Text excerpt
▼
#### Answer

$\displaystyle \frac{1-x}{(x+6)(x-3)}, \qquad x\neq-6,-5,3$

#### Work Step by Step

Factor all denominators of the complex rational equation.
(For $x^{2}+2x-15$, we find factors of $-15$ that add to $+2$.
These are $+5$ and $-3.$)
$...=\displaystyle \frac{\frac{6}{(x+5)(x-3)}-\frac{1}{x-3}}{\frac{1}{x+5}+1}=...$
Complex rational expressions have rational expressions in the numerator or/and in the denominator.
Here, multiplying both the numerator and denominator with $(x+5)(x-3)$ would get rid of these fractions.
▲
Data provided
▼
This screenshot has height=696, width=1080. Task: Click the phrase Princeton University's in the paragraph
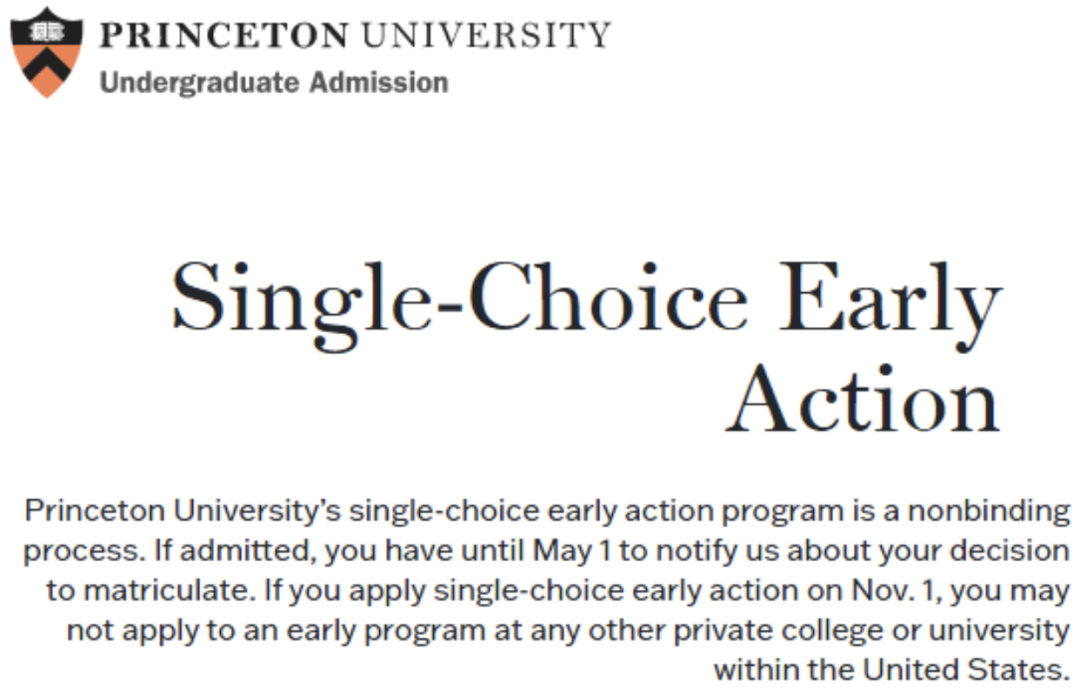click(x=183, y=511)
▲
Written instruction 1
Translate this sentence from the worked solution into Spanish: "Complex rational expressions have rational expressions in the numerator or/and in the denominator."
Written instruction 2
Write out the stretch of the worked solution from "#### Answer" through "add to $+2$.", word for word.

Task response 1
Las expresiones racionales complejas tienen expresiones racionales en el numerador y/o en el denominador.

Task response 2
#### Answer

$\displaystyle \frac{1-x}{(x+6)(x-3)}, \qquad x\neq-6,-5,3$

#### Work Step by Step

Factor all denominators of the complex rational equation.
(For $x^{2}+2x-15$, we find factors of $-15$ that add to $+2$.